Welcome back to this week’s coverage of Fire Force, folks! This week, the short arc that began in the last episode featuring the raid on the 5th Company’s base comes to a close! We get some light shed on Iris and Hibana’s upbringing as Sisters and some terrific pyrokinetic visuals. Let’s jump on in!
1. I need a hero
You’ve got to admire the audacity that Shinra has, being one of the 8th Company’s newest and youngest recruits, deciding that he has the guts and willpower to take on a dang Captain. Better yet, he tops this all off by announcing to Hibana and Iris once he enters the room that he’s the hero of the story come to save his senior officer. It might sound arrogant the way I’m describing it, but the show manages to put his best intentions at the forefront and have him come off as incredibly endearing. The way that we see him prep himself up before entering the room adds a much needed human element that builds up to this announcement, plus the way that Shinra has been developed in the show at large makes it hard for him to be seen as overly arrogant.
I do love that just before entering the room, there’s a scene of a set of Angel’s Three that tries to stop Shinra. He almost immediately wipes the floor with them, which perhaps clears any worries that he might not be strong enough to face a captain.
2. Token Tragic Backstory
As the fight kicks off, we start to find out more about Iris and Hibana’s upbringing as told by the latter. Since Hibana detested it so much, all we hear are the negatives. We learn that the cathedral that the two studied at was supposedly a strict religious place of learning and that at some point everyone except Iris and Hibana combusted (but not turned Infernal? I’m still not 100% sure how this process works). Hibana believes she was spared since she was the one who leaned the most towards atheism in their class. She doesn’t give any explanation as to why Iris survived, though perhaps this is the narrative fueling her madness in believing this reason, which is clever subtle storytelling.
The reason why I call such a rough-as-hell backstory token… is that, well, it is!

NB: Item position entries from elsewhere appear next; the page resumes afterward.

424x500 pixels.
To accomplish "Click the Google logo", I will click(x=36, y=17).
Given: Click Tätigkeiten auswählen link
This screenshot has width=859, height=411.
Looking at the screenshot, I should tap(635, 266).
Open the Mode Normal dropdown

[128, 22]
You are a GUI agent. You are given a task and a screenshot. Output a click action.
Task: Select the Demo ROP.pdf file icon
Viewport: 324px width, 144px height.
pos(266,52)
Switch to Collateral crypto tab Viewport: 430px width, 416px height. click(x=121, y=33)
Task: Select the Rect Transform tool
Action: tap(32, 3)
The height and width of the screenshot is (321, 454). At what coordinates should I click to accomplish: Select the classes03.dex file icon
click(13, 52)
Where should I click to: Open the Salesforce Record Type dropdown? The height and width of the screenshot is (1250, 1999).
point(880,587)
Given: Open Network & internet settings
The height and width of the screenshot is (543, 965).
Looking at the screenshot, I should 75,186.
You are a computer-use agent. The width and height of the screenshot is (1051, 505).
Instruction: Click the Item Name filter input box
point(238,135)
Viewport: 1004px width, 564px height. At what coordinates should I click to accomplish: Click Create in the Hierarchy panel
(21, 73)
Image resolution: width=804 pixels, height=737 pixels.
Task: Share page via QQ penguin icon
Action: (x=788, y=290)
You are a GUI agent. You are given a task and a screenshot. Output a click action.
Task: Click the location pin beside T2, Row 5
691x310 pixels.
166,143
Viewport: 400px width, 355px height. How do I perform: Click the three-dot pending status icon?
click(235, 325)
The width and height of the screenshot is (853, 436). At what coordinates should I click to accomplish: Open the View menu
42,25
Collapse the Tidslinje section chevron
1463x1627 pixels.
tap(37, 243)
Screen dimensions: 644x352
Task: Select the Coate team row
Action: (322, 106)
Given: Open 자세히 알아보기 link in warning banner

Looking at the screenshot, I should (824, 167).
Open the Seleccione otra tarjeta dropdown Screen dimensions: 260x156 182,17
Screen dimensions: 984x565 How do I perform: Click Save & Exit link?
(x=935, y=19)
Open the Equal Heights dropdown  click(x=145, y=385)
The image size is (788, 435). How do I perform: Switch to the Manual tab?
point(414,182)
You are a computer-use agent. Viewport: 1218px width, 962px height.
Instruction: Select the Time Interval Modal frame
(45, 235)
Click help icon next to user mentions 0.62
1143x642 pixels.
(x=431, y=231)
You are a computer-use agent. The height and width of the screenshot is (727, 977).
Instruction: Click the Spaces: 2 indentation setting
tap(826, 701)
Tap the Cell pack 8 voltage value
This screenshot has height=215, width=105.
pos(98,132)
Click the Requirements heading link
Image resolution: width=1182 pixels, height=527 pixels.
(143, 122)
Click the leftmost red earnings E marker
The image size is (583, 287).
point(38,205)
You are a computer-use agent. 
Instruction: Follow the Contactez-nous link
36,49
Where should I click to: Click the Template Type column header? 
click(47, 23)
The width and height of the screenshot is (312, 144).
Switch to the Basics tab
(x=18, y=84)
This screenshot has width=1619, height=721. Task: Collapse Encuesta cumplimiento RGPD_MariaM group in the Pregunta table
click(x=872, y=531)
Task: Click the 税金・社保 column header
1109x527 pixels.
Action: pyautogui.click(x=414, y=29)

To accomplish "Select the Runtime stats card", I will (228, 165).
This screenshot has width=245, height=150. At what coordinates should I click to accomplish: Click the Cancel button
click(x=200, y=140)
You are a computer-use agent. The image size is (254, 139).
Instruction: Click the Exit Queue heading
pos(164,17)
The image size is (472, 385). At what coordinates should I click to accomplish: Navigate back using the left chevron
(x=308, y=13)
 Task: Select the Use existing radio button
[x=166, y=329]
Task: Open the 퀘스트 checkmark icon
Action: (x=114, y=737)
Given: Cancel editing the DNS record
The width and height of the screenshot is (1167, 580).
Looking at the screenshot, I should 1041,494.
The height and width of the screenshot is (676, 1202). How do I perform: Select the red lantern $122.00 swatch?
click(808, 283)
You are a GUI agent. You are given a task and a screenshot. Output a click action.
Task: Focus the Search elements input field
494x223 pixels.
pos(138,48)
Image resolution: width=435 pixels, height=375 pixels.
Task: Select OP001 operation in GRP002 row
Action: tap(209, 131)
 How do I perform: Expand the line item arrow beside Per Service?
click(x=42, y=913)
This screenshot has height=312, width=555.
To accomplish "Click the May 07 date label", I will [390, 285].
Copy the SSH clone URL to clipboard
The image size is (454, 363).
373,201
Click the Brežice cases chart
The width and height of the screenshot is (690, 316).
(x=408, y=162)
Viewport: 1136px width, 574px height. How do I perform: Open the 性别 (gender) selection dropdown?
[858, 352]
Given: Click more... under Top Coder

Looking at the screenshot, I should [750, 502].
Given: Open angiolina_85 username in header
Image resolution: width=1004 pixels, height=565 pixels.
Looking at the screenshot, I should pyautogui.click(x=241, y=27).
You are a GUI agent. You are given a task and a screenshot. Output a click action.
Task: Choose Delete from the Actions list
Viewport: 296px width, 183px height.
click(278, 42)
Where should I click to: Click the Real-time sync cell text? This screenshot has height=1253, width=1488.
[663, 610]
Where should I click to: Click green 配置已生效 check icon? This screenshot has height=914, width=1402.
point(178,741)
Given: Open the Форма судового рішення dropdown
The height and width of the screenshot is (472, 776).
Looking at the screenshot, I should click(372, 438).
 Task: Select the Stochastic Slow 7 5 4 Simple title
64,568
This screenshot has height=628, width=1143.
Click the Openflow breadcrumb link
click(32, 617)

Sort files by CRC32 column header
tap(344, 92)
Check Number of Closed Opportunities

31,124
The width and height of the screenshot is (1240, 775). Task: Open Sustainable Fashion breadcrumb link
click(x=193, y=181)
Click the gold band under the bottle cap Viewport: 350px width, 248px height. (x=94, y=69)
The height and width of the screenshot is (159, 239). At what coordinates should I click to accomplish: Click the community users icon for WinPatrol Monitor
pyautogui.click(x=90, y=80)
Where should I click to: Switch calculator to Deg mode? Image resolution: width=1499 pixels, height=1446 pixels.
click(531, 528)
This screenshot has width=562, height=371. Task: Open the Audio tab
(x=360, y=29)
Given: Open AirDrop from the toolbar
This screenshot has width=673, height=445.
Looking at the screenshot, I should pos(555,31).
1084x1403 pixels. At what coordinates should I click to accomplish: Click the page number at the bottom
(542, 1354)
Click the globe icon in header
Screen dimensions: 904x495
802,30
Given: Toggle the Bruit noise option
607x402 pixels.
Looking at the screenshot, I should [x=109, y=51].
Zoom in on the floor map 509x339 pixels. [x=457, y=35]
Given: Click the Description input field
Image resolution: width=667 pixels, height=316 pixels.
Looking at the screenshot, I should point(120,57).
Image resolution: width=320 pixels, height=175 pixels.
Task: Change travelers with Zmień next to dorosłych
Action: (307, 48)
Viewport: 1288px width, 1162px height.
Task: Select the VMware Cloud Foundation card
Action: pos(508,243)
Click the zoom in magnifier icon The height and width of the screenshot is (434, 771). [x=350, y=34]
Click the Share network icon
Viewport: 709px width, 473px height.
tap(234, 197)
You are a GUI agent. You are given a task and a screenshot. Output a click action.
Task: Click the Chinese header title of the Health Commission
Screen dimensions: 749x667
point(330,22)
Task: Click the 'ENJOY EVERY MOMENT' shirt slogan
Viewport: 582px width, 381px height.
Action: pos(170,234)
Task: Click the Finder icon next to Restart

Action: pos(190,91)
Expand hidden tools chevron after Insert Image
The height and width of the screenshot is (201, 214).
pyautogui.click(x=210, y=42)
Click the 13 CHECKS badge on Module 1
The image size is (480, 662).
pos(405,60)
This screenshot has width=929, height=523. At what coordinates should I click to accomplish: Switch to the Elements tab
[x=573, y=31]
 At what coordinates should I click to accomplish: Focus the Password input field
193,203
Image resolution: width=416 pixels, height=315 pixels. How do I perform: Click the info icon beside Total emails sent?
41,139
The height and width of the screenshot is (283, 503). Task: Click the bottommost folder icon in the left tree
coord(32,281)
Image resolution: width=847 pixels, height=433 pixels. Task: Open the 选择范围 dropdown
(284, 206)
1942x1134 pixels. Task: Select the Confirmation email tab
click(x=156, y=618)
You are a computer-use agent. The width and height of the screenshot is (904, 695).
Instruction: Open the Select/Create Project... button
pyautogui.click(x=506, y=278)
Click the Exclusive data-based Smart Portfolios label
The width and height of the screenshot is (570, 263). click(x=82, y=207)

Shinra even notes on the fact that she’s not the only one with shit in her past relating to combustion, but in a way that doesn’t make it needlessly meta so that we’re not thrown out of the immersion.
3. It’s all in your head! Push through!
This was what went through MY head when we learned about Shinra’s ability to withstand Hibana’s hypnosis-esque ability. Shinra seems to believe that Hibana’s diluting of his blood vessels and other messing with his bodily functions in order to cause severe slow-down is just “all in his head” and so he can overcome it. So naturally, I immediately thought about whenever my Youtube personal trainers yell at me to move past the pain because it’s all in my head. Damn it Shinra, that’s not how it works!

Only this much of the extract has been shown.